Book Review: In the Light of What We Know
In the Light of What We Know by Zia Haider Rahman.
This is one of the best fiction books I've read this year so far. Loved it. Through a conversation between two estranged friends that takes place during the 2008 financial crisis, Haider Rahman explores our globalized, often roots-less world. The narrator comes from relative privilege, his interlocutor, Zafar, is from a poor, rural area in Bangladesh. Both educated at Oxford, they reunite after many years and discuss all that has occurred in the in-between.
Here are a few of my favorite passages and some thoughts about how they are relevant and meaningful:
"All we know is that we don't want it to stand for nothing. So we dive headlong into becoming heroes, becoming the big swinging dick on Wall Street or the rock star or hot-shot human rights lawyer. Which is about making our lives stand for something that our intelligence can grasp, saving us from confronting what we fear might be true—or what we would fear if we gave ourselves the chance—namely, that we're accidental pieces of flesh, mutton without meaning."
Fashionably existentialist, right? But the analysis, though clearly coming from Zafar's frustrated, oft-angry self, also shows what I believe to be a very real phenomenon—the unexamined pursuit of status and worldly success. Not that success or status are bad things at all, no way. But when we substitute them for meaning we run the risk of being slightly empty. Perhaps all meaning is constructed, and if so, I'd like to be as considered and careful as possible in constructing that meaning.

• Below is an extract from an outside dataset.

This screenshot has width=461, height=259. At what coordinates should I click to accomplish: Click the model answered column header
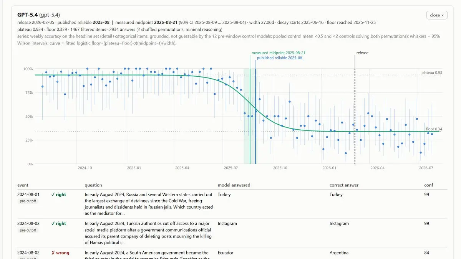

"Therein lies the heart of the matter: England and an English education, in which to carry knowledge was a social act, a statement of class and position...They [they students and faculty] inflated what little they knew to fill the voids. Because everyone knew and accepted this—a prerequisite of being in denial—no one upset the precarious suspension of disbelief, everyone was complicit in stage managed pretense. This then, right here, against the stone and ivy, beneath leaded windows and time-beaten timbers, is where my hate began. In England, the root of true, rightly guided power, the essence of authority, was not learning but the veneer of knowledge."
This passage reminds me of a portion of Peter Thiel's recent(ish) talk with Tyler Cowen on the future of innovation. Around minute 47-48 he talks about how many institutions of higher learning are long on status and short on substance and that he would be the opposite, understandably.

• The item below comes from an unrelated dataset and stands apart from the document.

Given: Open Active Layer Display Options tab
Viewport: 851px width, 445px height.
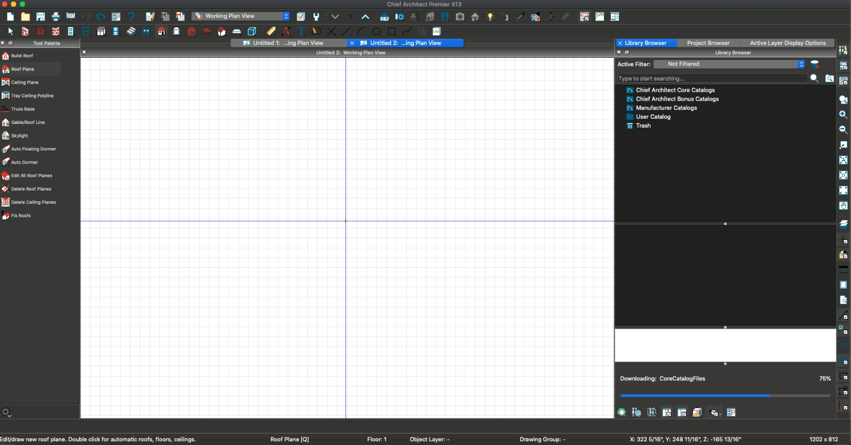Looking at the screenshot, I should point(787,43).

I'm also very interested in the hidden costs of knowledge pretense. "Filling the voids" with unfounded opinions, though they may sounds nice, has the potential consequence of making us think we really do know a lot. As Mark Twain memorably put it: "It ain't what you don't know that gets you into trouble. It's what you know for sure that just ain't so." Therefore, assuming a certain level of knowledge, the more we think we know, the more trouble we invite. Maybe in the form of a fist to the face.
"In our conversation in those wintry days, there was always a quality of longing about them...Longing for what? When Zafar spoke about the past, I felt the presence of many pasts, the one that was spoken, but also other unlived lives, the lives uncaused, yet imagine. There is not one past but many, and every memory carries the spirit of them all."

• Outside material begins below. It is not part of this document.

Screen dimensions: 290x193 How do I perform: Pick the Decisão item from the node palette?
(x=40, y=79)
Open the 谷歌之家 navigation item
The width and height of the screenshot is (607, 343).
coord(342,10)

This passage struck me simply because I have personally found it to be true. When reliving, recounting, or generally just thinking about my past I often can't help but fall into the pattern of "What if?" questions. Ultimately the narrator is suggesting that our memories are not just records of what happened but what could have happened. This makes them liable to inspire regret or "longing" as the narrator puts it. But maybe in examining those uncaused memories, the ones that could have been we can find hints about what we want, who we are, how we think.
Ultimately, In the Light of What We Know is one of those "big novels." It doesn't shy away. It persistently addresses the themes of meaning, memory, friendship, knowledge and many others. Perhaps I am a sucker for this type of book but I still think it's a worthwhile read!